_What you should do_: According to the article on women's immune systems, how many volunteers had their blood analyzed in the study?

_Document extract_:
- - -

Update Date: May 14, 2013 08:04 PM EDT

Women's immune systems stay younger for longer, a new study reveals.

Scientists say that woman's more youthful immune systems may partly explain why women generally live longer than men.

The latest study published in the journal Immunity and Ageing analyzed the blood of 356 healthy volunteers between the aged 20 to 90 years old.

Researchers found that the total number of white blood cells per person decreased with age in both sexes.  However, while the number of neutrophils decreased for both men and women, the number of lymphocytes decreased in men and increased in women. 

Researchers explain that younger men generally have higher levels of lymphocytes than similarly aged women, but as time goes by the number of lymphocytes in both sexes become more similar.

Further analysis shows that the drop in T cells and B cells was slower for women, and while both CD4+ T cells and NK cells increased with age in both sexes, the rate of increase was higher in women than men. The study also found that an age-related decline in IL-6 and IL-10 was worse in men, and that there was an age-dependent decrease in red blood cells for men but not women.

- - -

Stored items:
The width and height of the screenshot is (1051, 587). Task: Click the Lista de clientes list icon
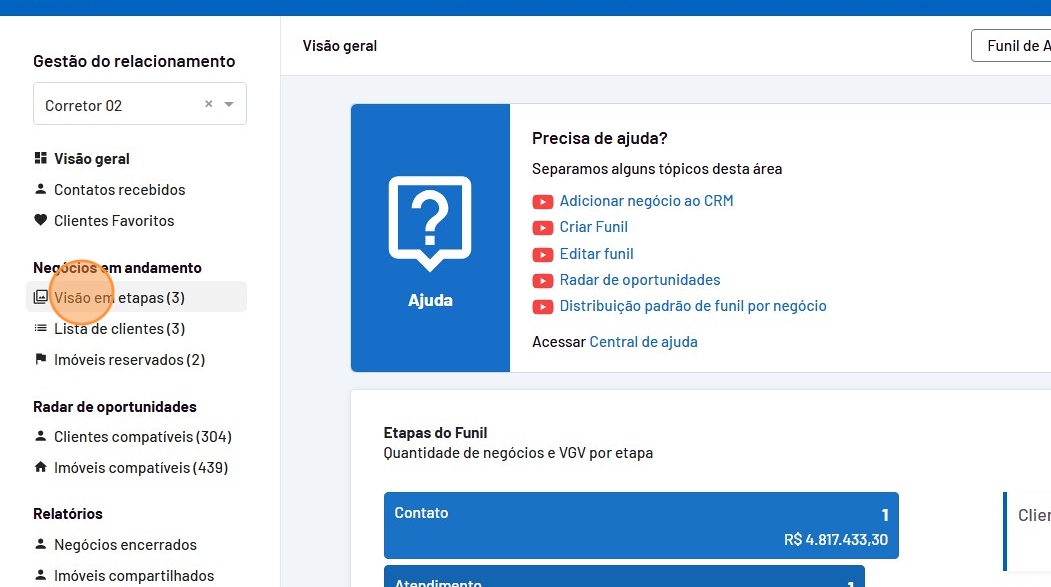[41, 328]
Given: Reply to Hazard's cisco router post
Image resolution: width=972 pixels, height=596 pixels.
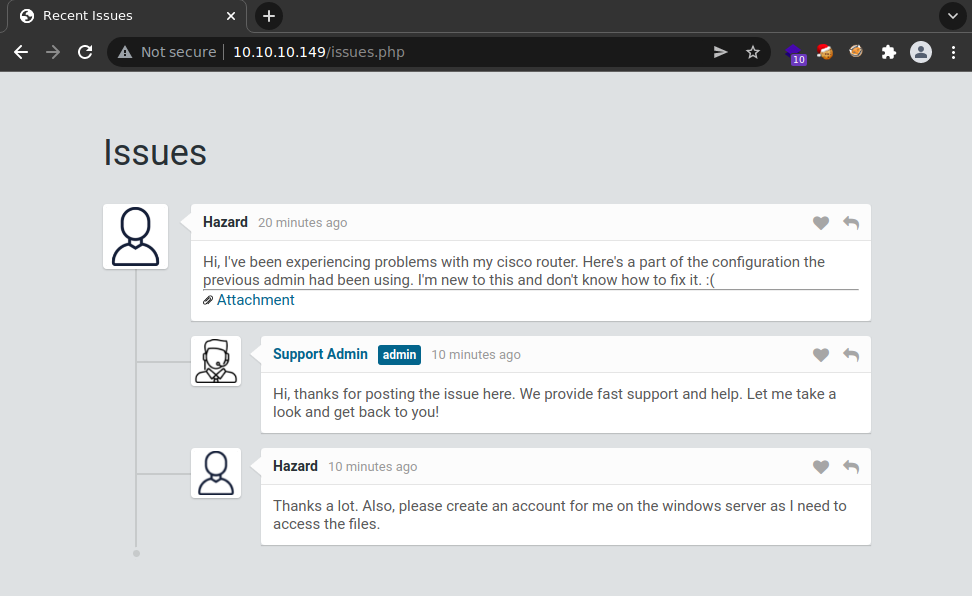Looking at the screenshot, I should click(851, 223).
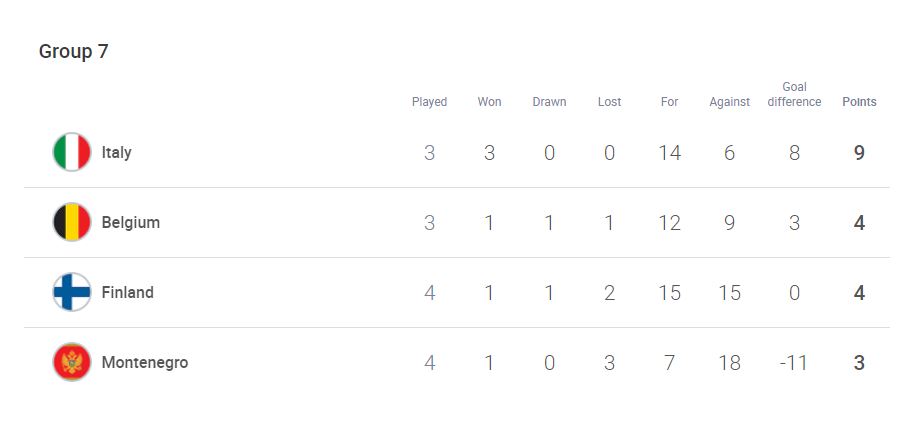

- - -

_Exercise answer_: 356 healthy volunteers, aged 20 to 90.